Такой ответ царю за огрубность показался. Вспыхнул он это своею яростию и велел воинам взять того странника, пригвоздить его к доске и пронзить стрелами.

 

– Стрелами? – подсказал с удивлением крестьянин.

 

– Стрелами.

 

– Стало, уж насмерть?

 

– Насмерть. Ну, взяли его воины и выводят из царских палат, а на дворе стоит народ. Странник-то проходит мимо народа, да и говорит: «Иду, говорит, за вас смертию умрети». А они ничего, только друг на дружку озираются.

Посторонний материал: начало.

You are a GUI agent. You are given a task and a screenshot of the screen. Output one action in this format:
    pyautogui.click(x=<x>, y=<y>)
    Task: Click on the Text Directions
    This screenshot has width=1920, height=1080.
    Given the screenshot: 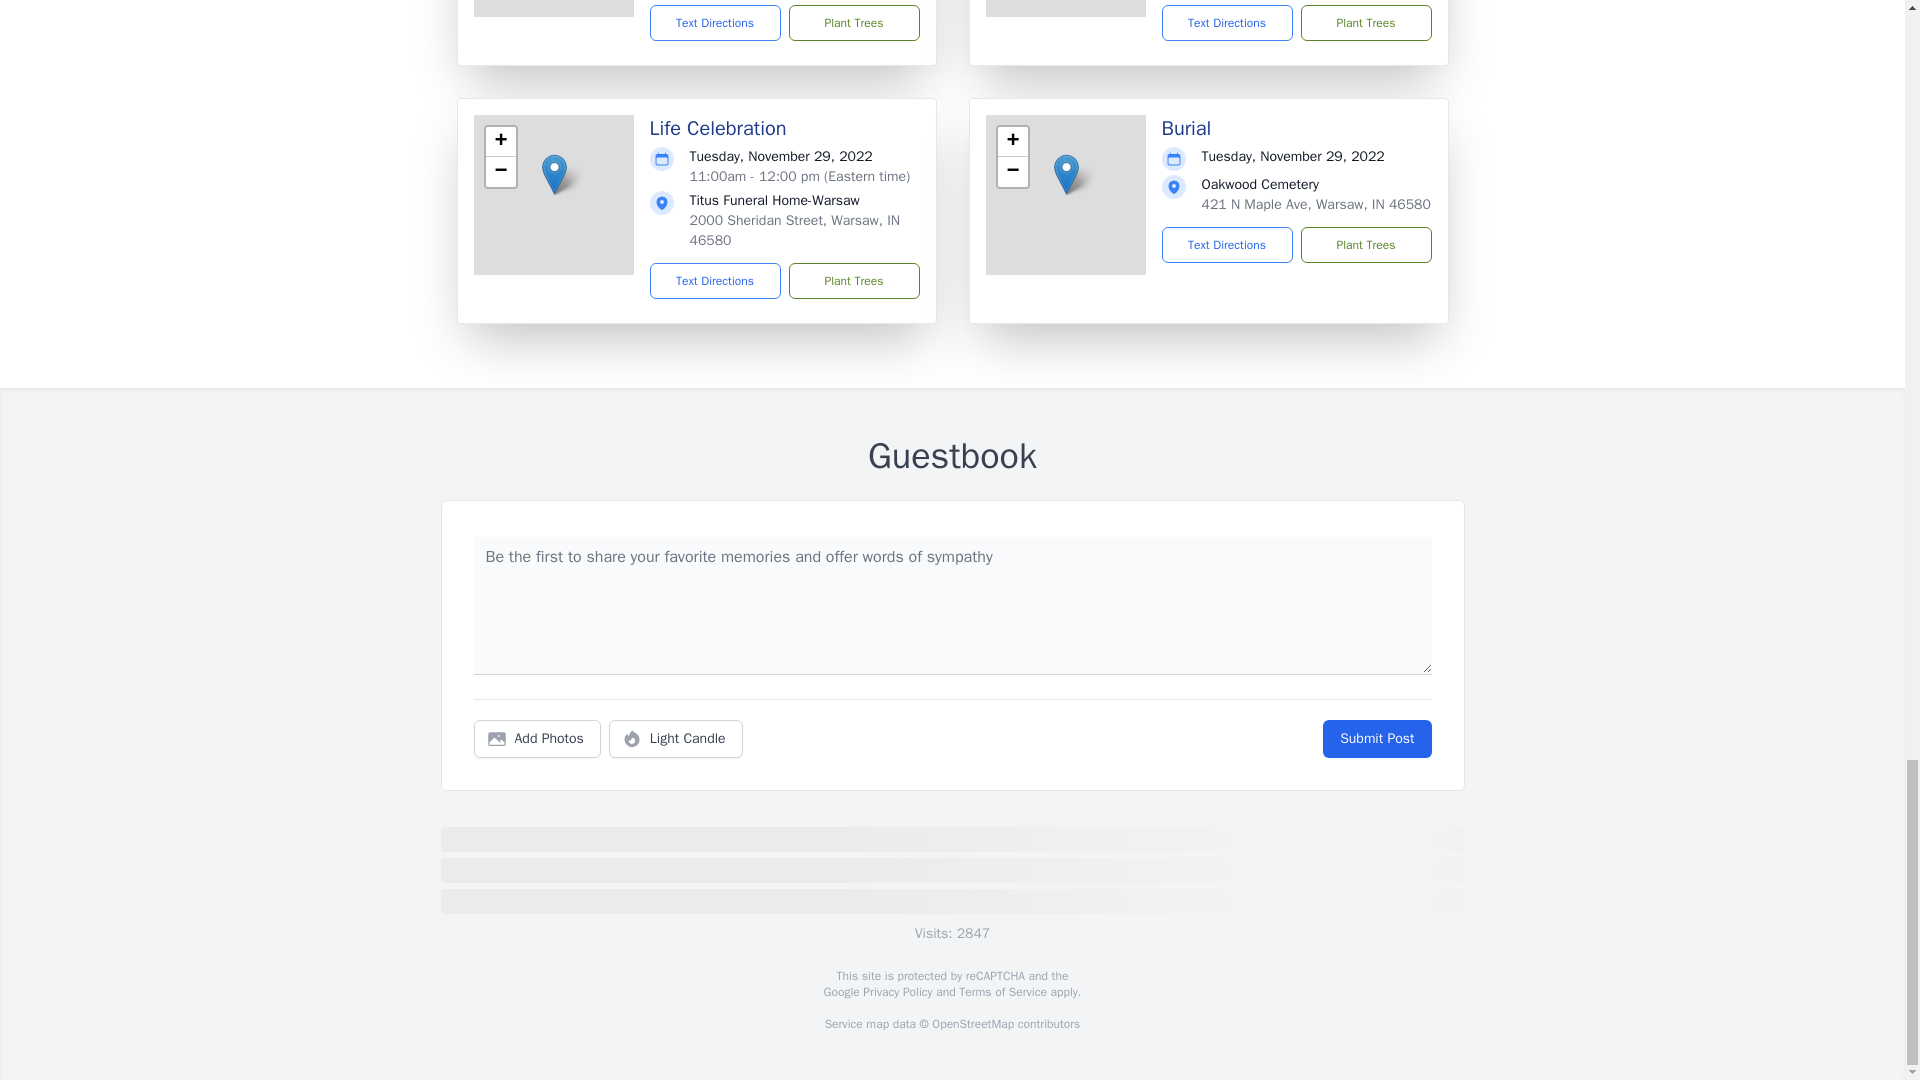 What is the action you would take?
    pyautogui.click(x=1226, y=23)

Привели воины этого странника к месту казни, пригвоздили его к доске и пустили в него стрелы, только все те стрелы от него отскочили. Видемши воины этакое чудо, что странник неуязвим от стрел, пошли к царю спросить, как он теперь велит того странника смерти предать? А народ тут уж понял, что странник этот как есть богоугодный человек, да к нему. Прибегли к доске-то, а никто за нее не берется, потому сборный народ: тот говорит то, а другой другое.